Writing about restaurants here and over at my new second-blog-home, Jersey Bites, helps me pretend I’m still on vacation. I went out to brunch last week and had two cocktails. I went out to lunch the next day. Then Jim and I ordered wood-oven pizzas two nights in a row. Then back out to dinner the next day. Hey Life, that sounds like a vacation to me. It’s all amazing fun.

But honestly, Life is right. I need to get back to cooking more regularly. I made a soup this morning and it felt so good to be standing over the stove, chopping onions, sneaking tastes here and there before the soup was finished. It even felt strangely good to be cleaning up the dishes later, swiping my favorite cutting board clean, drying off the blender. And finally, after almost a month back from vacation, I felt like I was me again: home in my kitchen, slurping up this creamy, salty soup, flavored boldly but not overwhelming with saffron, and topped with chive oil and fat snips of chives.
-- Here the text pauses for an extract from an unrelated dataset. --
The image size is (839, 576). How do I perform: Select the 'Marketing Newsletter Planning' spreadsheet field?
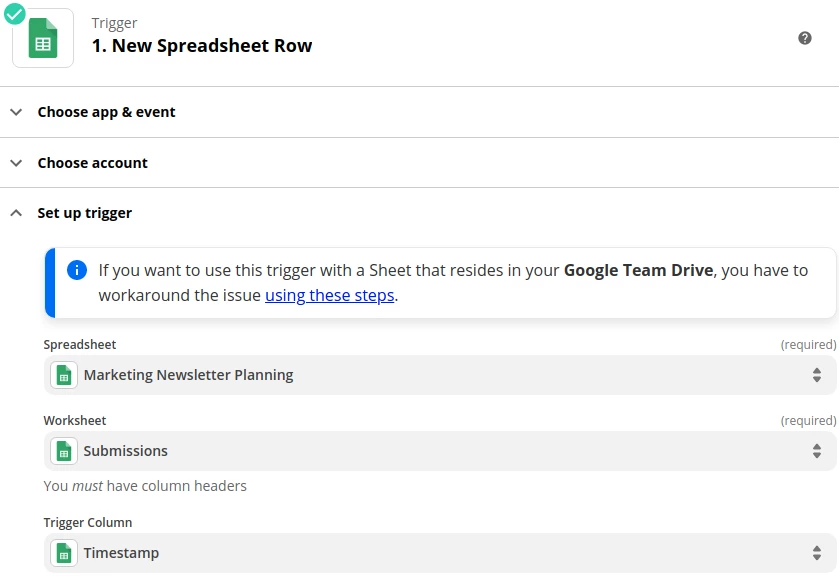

Soup is me. I need to remember that when I’m feeling out of sorts. I love making soups in the middle of a Saturday morning. No one else in the kitchen. No rush to get dinner on the table. I putt around. Listen to an episode of The Splendid Table. Cut the onions with precision, even though I don’t need to. And then, after the dishes are done and the table is cleared, I can sit down next to the tulips and have a proper lunch.
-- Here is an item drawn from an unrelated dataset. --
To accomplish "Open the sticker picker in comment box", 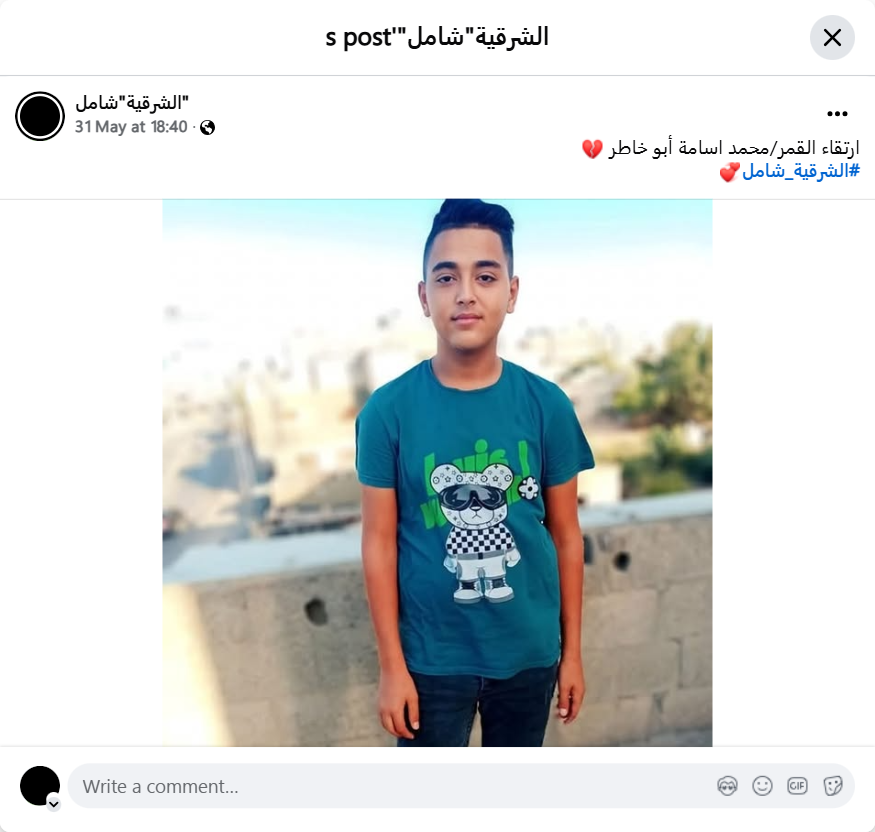I will coord(832,786).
My favorite soup for this kind of proper lunch, on a Saturday with flowers on the table, is a pureed vegetable soup. This one, cauliflower, is just right: velvety with a bit of cream; very smooth after a long twist in the blender. It’s fancier than your typical clean-out-the-fridge pot of soup, so you can have a bowl for lunch and then serve the rest at a dinner party. The chives this time of the year are a little less than bright and cheery, so I pureed them with some nice olive oil for drizzling.
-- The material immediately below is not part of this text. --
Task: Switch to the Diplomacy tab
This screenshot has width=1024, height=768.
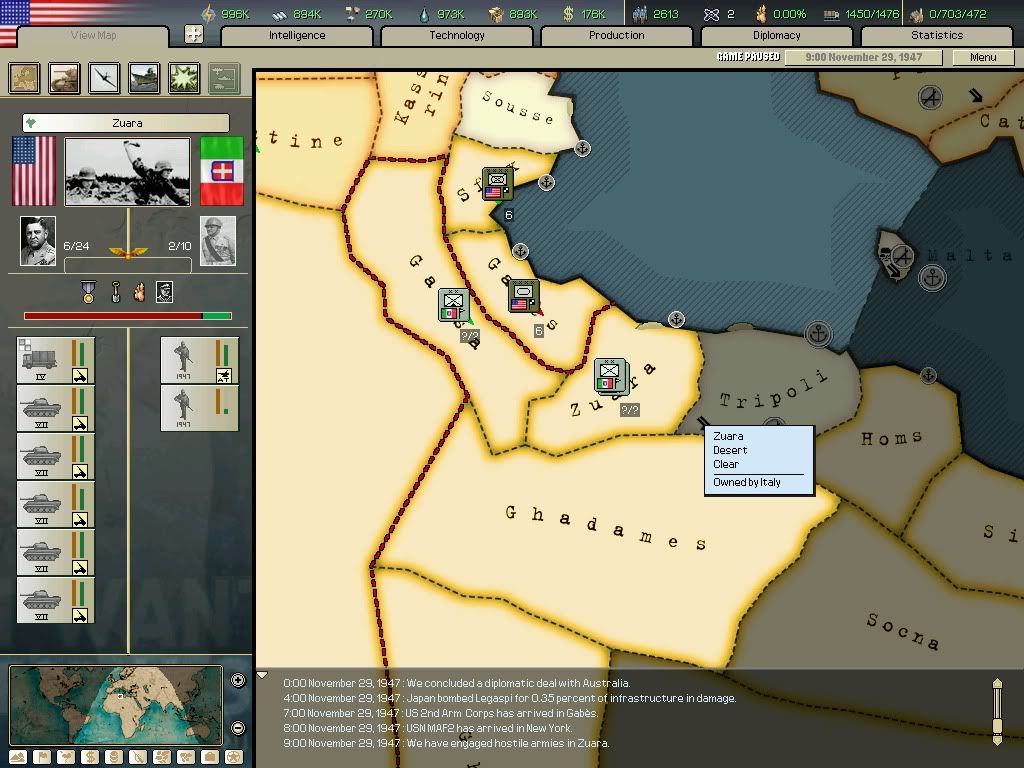Action: 777,35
But the saffron is what really makes it special. Saffron is the long satin glove of the spice wardrobe. Delicate, fancy, and exotic, it lends a very-slightly bitter taste, almost of iodine, to the creamy soup—a flavor that can’t be mimicked. And the way you cook with it, lifting the little threads of out of their tiny bag, your soft, nimble fingers crushing it, measuring it out just right (because too much saffron is more like big, burly snow gloves), before you finally let it steep in the broth—it’s all very satisfying. With this soup, in my own home, I’m not missing vacation at all.

Saffron Cauliflower Soup

serves 6

adapted from Bon Appetit, January 2003

2 cups water
2 cups chicken stock
1/8 teaspoon coarsely crumbled saffron threads

3 tablespoons butter
2 cups chopped onions
1 1/2 pounds cauliflower, cut into1/2- to 3/4-inch pieces
1/4 cup heavy cream, or more to taste

1 small bunch chives
1/3 cup olive oil
Thinly sliced fresh chives

Combine 2 cups water and 2 cups low-salt chicken broth in medium saucepan. Bring mixture just to simmer. Remove from heat. Add saffron threads. Cover and steep 20 minutes.

Melt 3 tablespoons butter in heavy medium pot over medium-low heat. Add chopped onions and sauté until very tender but not brown, about 10 minutes. Add cauliflower pieces; stir to coat. Add saffron broth. Bring to simmer over high heat. Reduce heat, cover, and simmer until cauliflower pieces are tender, about 20 minutes.

Working in batches, puree cauliflower mixture in a blender until smooth. Transfer cauliflower puree to large saucepan. Stir in half and half and bring to simmer. Season to taste with salt and pepper. (Can be made 1 day ahead. Cover and refrigerate. Bring to simmer before serving.)

Put chives into cleaned blender.  Pulse for 1 minutes.  Add oil in a steady steam and blend for 1-2 minutes more, or until chive oil is smooth.

Ladle soup into bowls. Garnish with chive oil and a few sliced fresh chives and serve.